September 25, 1948 (night)

The bitterness that is spreading between the East and Western sections of Berlin—bitterness that is indicative of the larger and more strategic struggle between nations—evidenced itself today when young anti-Communists of the British sector attempted to break up an outdoor meeting of the Communist Party in the Western sector of Berlin.

Western sector police fought off some fifty young hoodlums who attempted to rush the speaker's stand in which a German Communist speaker was denouncing America and other Western Powers. British military authorities ordered German police to preserve order since the Communists had legally obtained permission to hold their meeting.

Two men have been arrested. The Communist meeting in the British sector, held near the Tiergarten well inside the British zone, drew some 2,500 people, most of whom were believed to be hecklers.

The main Communist speaker—as if to emphasize the contrast—was one Friedrich Ebert, the son of the first president of the Weimar government.
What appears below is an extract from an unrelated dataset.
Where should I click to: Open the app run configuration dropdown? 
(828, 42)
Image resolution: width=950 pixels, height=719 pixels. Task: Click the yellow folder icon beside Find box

He had marched with a crowd of some 150 Communists to the Kleiner Tiergarten, all wearing red armbands.

Ebert charged that the Western Powers are provoking war. The airlift to Berlin, he declared, was only a base for the beginning of an atomic war.

The battle of Berlin, which is being fought by the Eastern and Western section Germans taking their cues from Moscow and Washington, meanwhile gets tougher. The British, French, and American military governments in Berlin outlawed in their sectors the Soviet-sponsored newspaper distributing agency from operating there. This was in retaliation for a similar outlawing of Western zone distributors.

The much-publicized formations of Russian fighters and bombers which were supposed to carry out flights over Berlin yesterday did not materialize. Despite some rather hysterical reporting on the possibility, US Air Force headquarters say they have not had reports of them—just as they had no official reports of antiaircraft fire in the air corridor between Berlin and Frankfurt yesterday.